The doctrine of the separation of powers of the executive, legislative, and judicial branches of the Federal Government is fundamental in the American theory of constitutional government. See The Federalist (Nos. 47 to 51). One branch is not to encroach upon the other. Essential functions of the legislature are not to be usurped by the executive or the judiciary. Similarly, the legislature is not to interfere with the other coordinated departments of goyernment except where an intermingling of action is contemplated by the Constitution itself.

In this way dangerous concentration of power is avoided and respective powers are assigned to the department best suited to exercise them.

After a bill becomes law, it is the President's duty to see that it is enforced. He cannot veto it by inaction and there is no power in the President to repeal an act of Congress. Of course, in enacting legislation, Congress may provide either that its operation shall be suspended or that it shall go into effect upon the occurrence of certain events, the existence of which shall be ascertained by the President.
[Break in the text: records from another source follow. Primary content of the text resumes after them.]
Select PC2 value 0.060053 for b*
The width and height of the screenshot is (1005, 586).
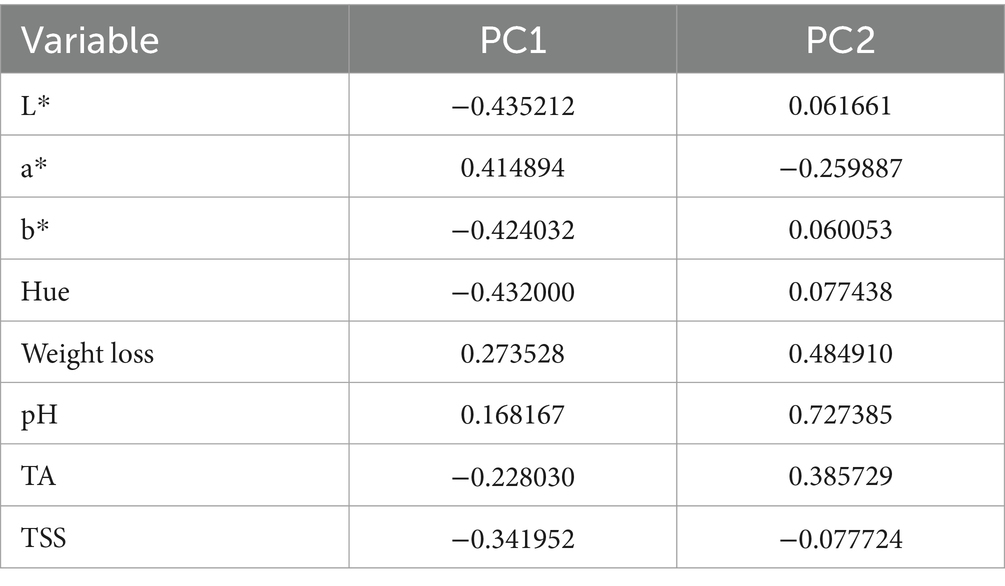pyautogui.click(x=840, y=230)
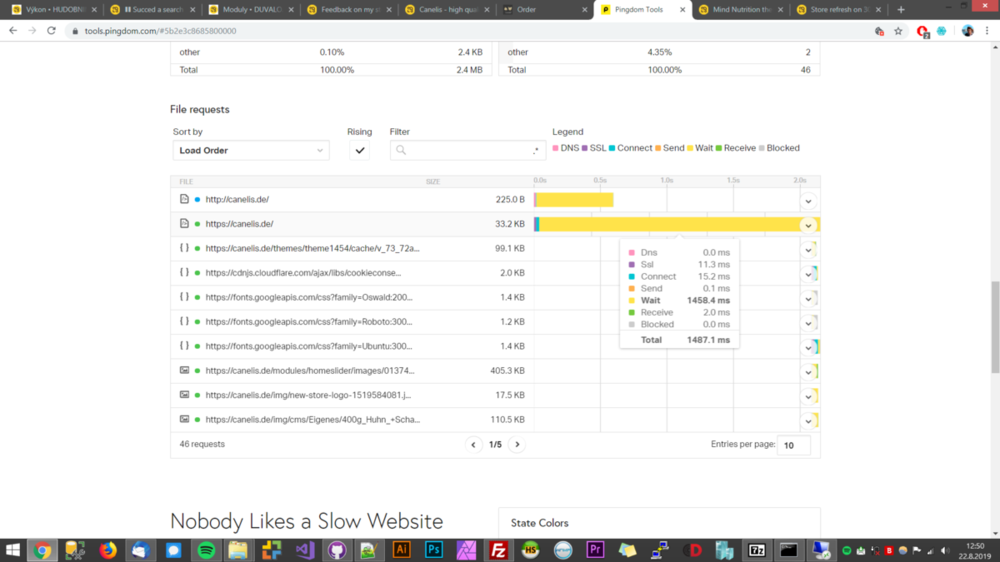Switch to the Mind Nutrition browser tab

click(740, 10)
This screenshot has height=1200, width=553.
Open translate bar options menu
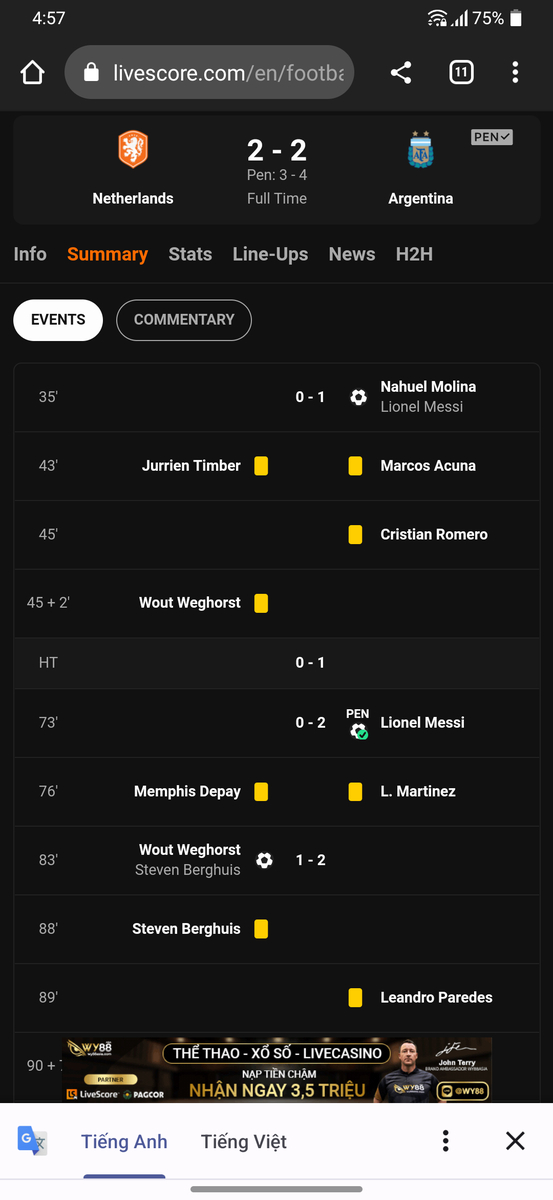446,1141
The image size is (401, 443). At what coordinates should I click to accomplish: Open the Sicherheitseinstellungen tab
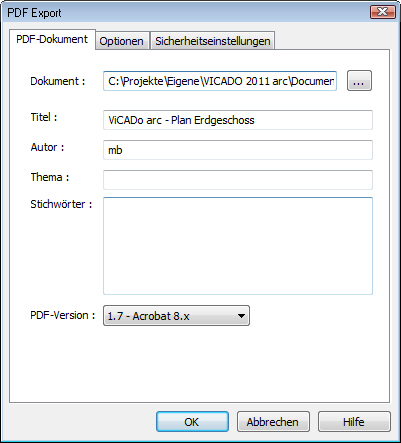(213, 41)
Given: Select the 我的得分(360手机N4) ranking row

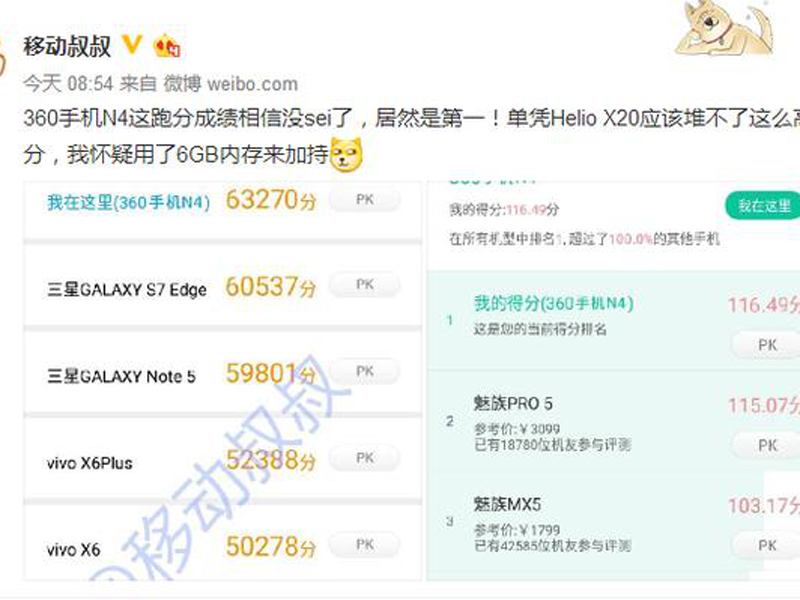Looking at the screenshot, I should [x=613, y=320].
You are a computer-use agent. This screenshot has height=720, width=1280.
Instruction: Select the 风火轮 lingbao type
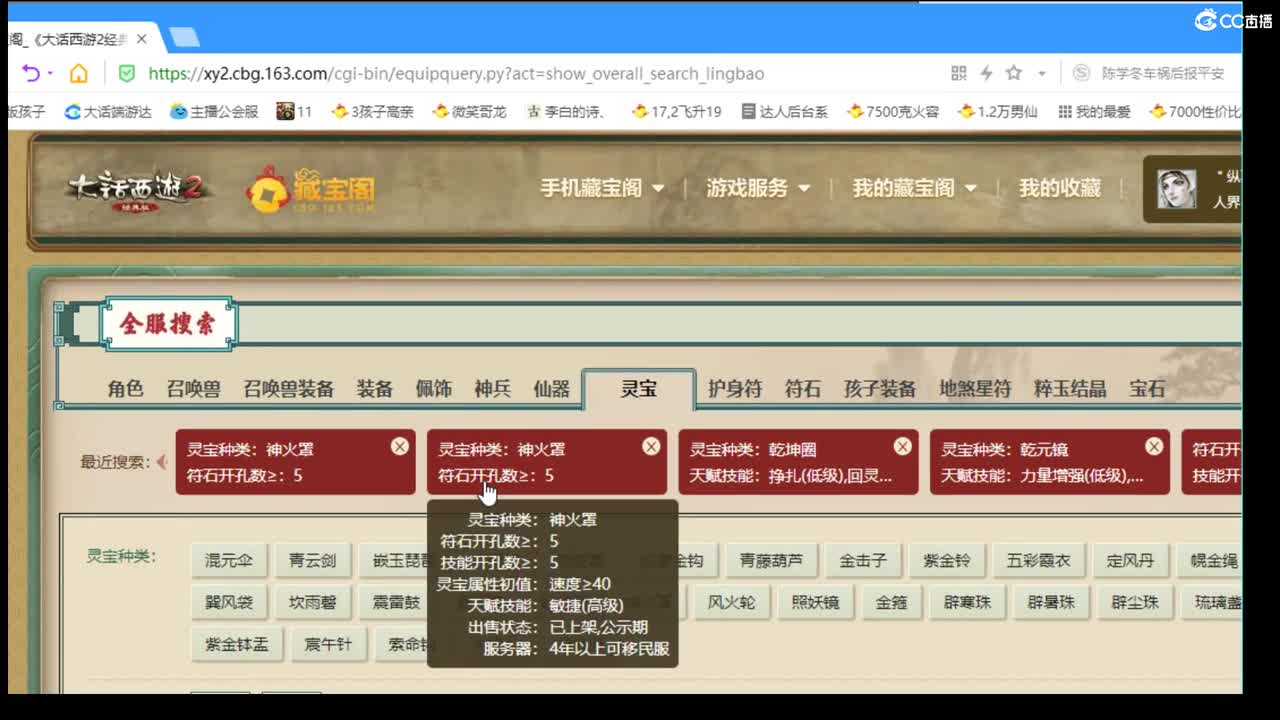(x=732, y=601)
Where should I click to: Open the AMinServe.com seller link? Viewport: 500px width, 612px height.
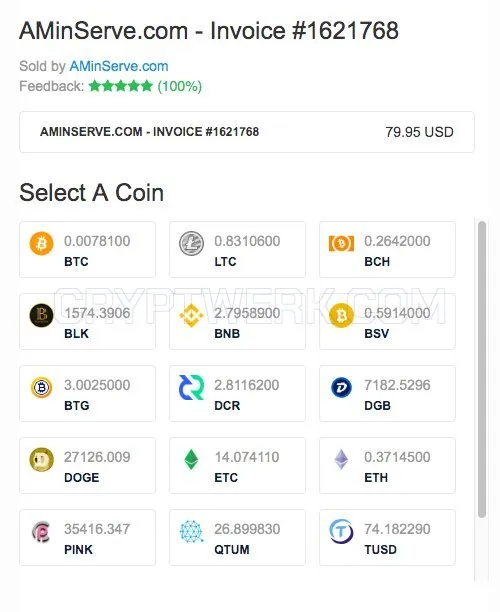[x=119, y=66]
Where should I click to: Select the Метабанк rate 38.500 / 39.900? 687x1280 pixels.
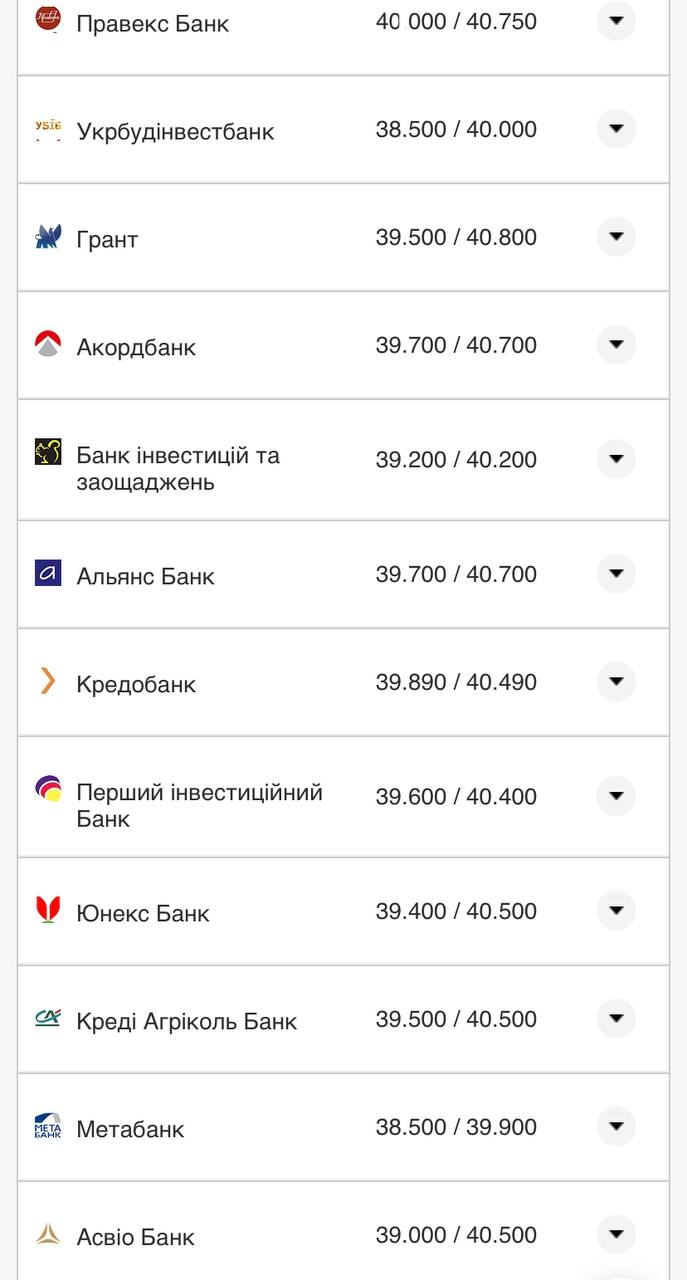(x=456, y=1127)
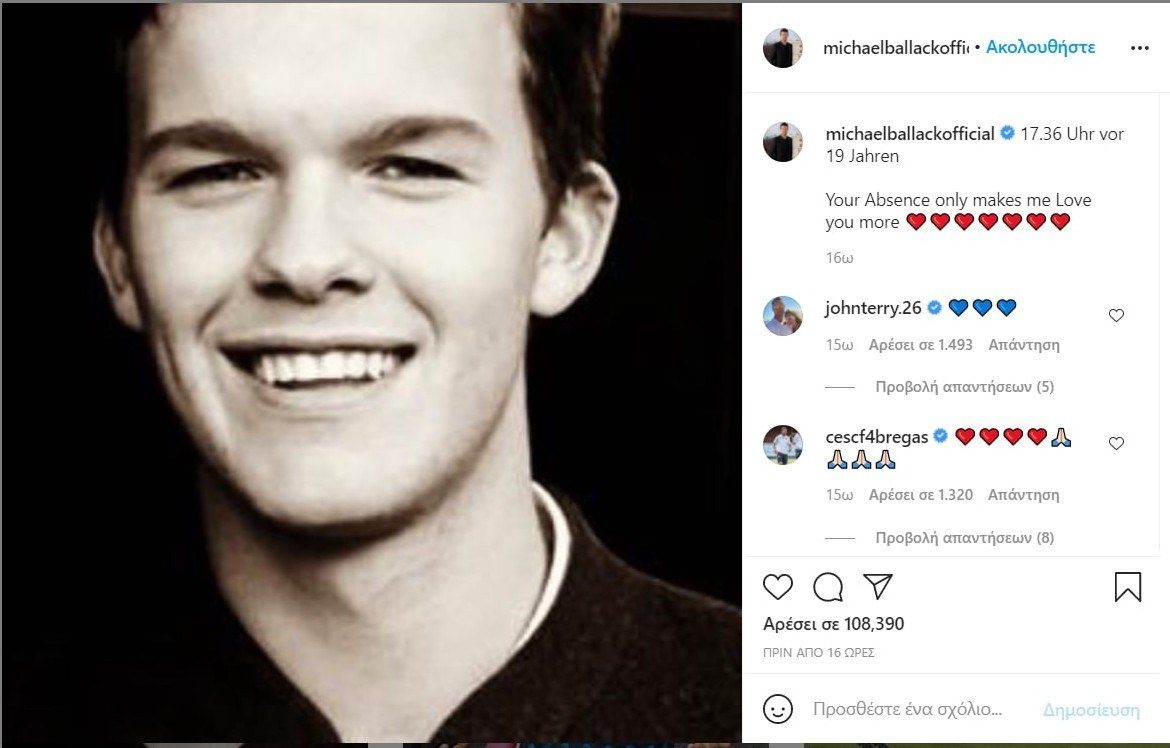Expand the 5 replies under johnterry.26
Viewport: 1170px width, 748px height.
(964, 387)
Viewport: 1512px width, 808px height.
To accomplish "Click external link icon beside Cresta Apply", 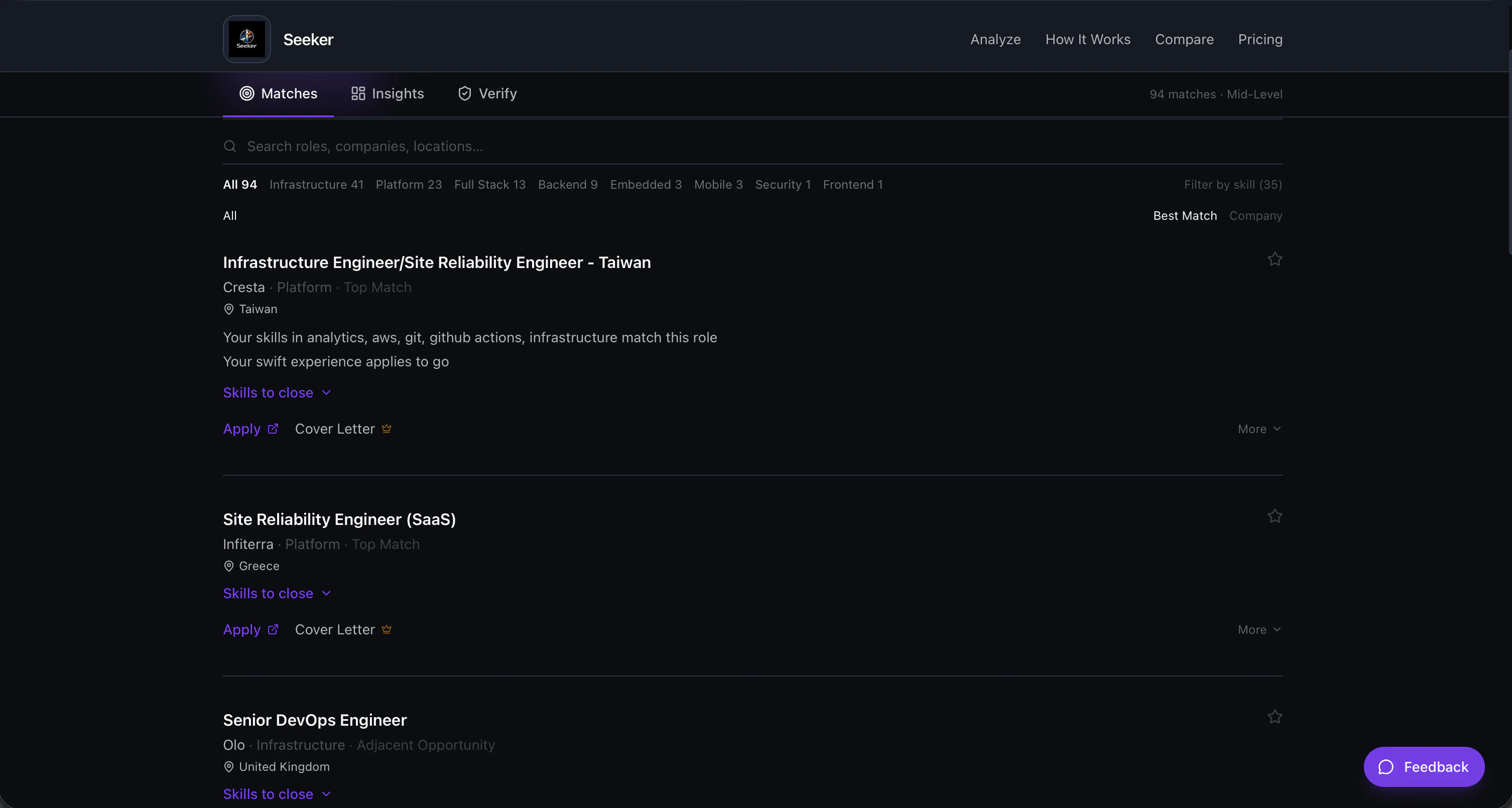I will [273, 429].
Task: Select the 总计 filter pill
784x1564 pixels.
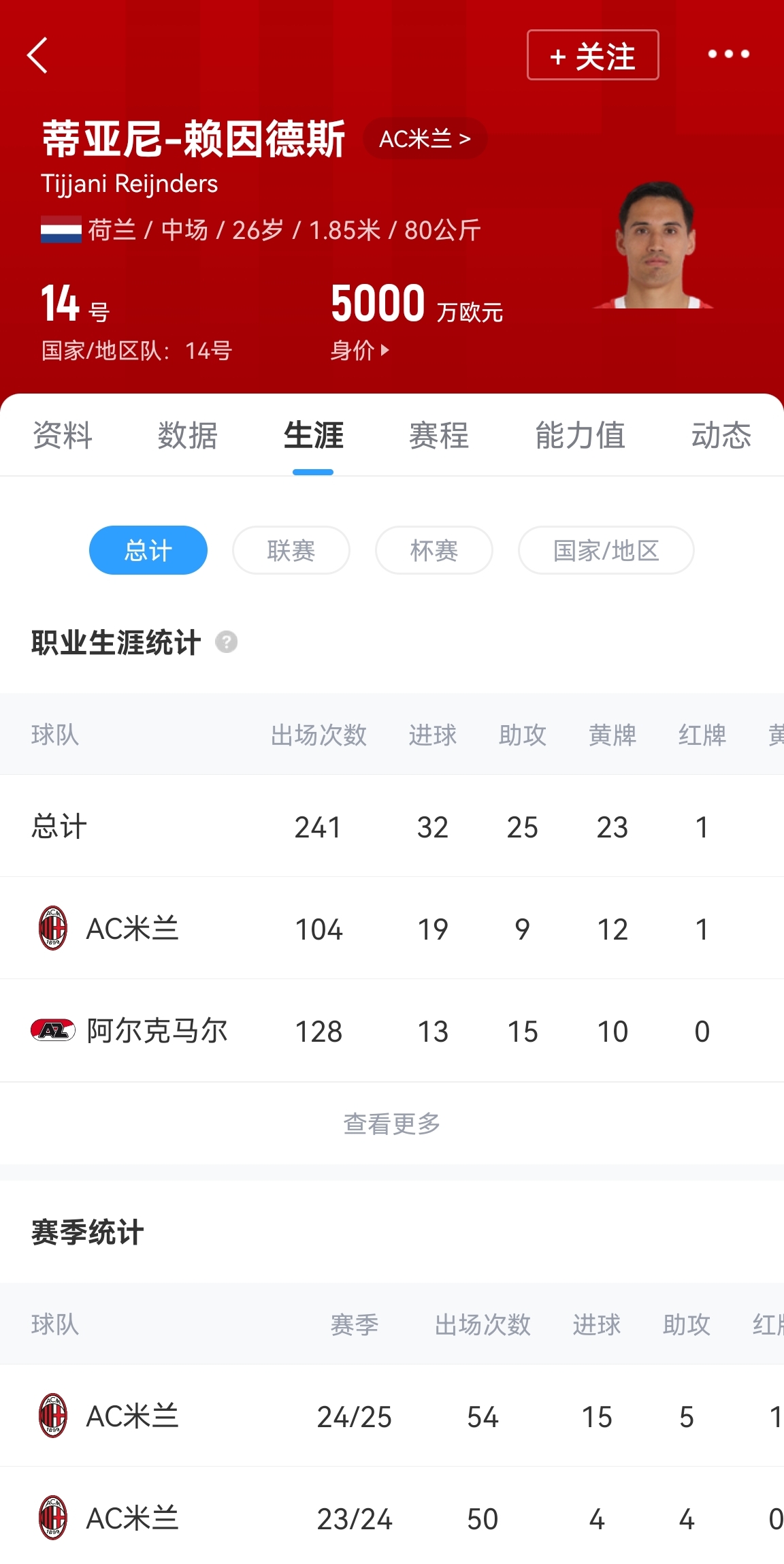Action: coord(148,550)
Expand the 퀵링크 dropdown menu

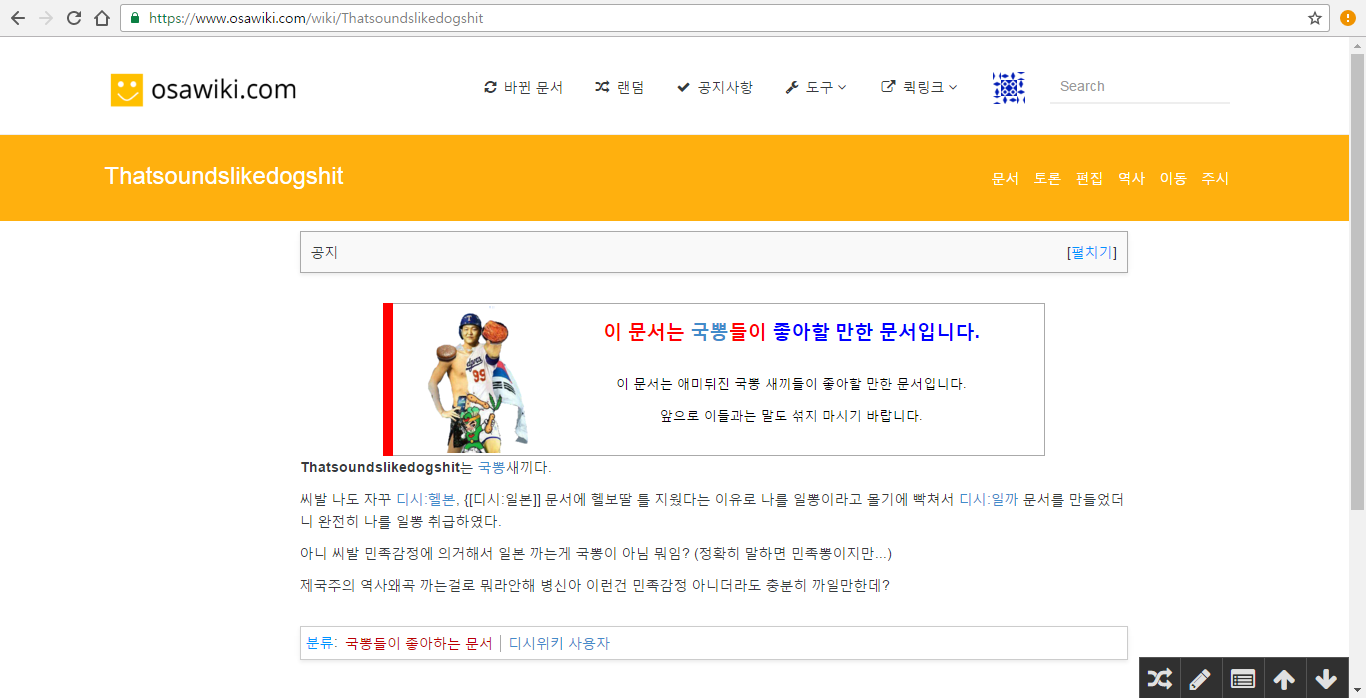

But in the reciprocal trade agreements program no pretense whatever, no legalistic justification for supplementing, overlapping or usurping legislative power, exists. The law on the subject has long since been settled.

The power to regulate commerce conferred by the Constitution upon Congress is that which previously existed in the State, South Carolina v. Georgia (93 U. S. 4, 10 (1876)). It is complete in itself, may be exercised to the utmost extent, and acknowledges no limitations. Gibbons v. Ogden (9 Wheat. 1, 197 (1824)); University of Illinois v. United States (289 U. S. 48 (1933)).

It is now a settled principle of our democracy and constitutional form of government that in its sphere the legislature is supreme and the full exercise of its exclusive powers cannot be divested. Any attempt is not avoidable but absolute, since done without power. As a consequence, there is nothing to support usurpation--not even emergency.

Emergency legislation may not be arbitrary or oppressive. Treigle v. Acme Homestead Assn. (297 U. S. 189 (1936)). For illustration, a statute bringing about impairment of the obligation of contract is void. W. B. Worthen Co. v. Kavanaugh (295 U. S. 56 (1935)).

The conditions to which power is addressed are always to be considered when the exercise of power is challenged. Extraordinary conditions may call for extraordinary remedies. But the argument necessarily stops short of an attempt to justify action which lies outside the sphere of constitutional authority. Extraordinary conditions do not create or enlarge constitutional powers. A. L. Schechter Poultry Corp. v. U. S. (295 U. S. 490, 528 (1935)), citing Ex Parte Milligan (4 Well 2, 120, 121 (1886)); Home Bldg. & L. Asso. V. Balisdell (290 U. S. 398, 426 (1934)). The Constitution established a national government with powers deemed to be adequate, as they have proved to be both in war and peace, but these powers of the National Government are limited by the constitutional grants. Those who act under these grants are not at liberty to transcend the imposed limits because they believe that more or different power is necessary. Such assertions of extra constitutional authority were anticipated and precluded by the explicit terms of the tenth amendment. THE ACT IS AN UNLAWFUL DELEGATION OF LEGISLATIVE POWER The act in question amends the Tariff Act of 1930.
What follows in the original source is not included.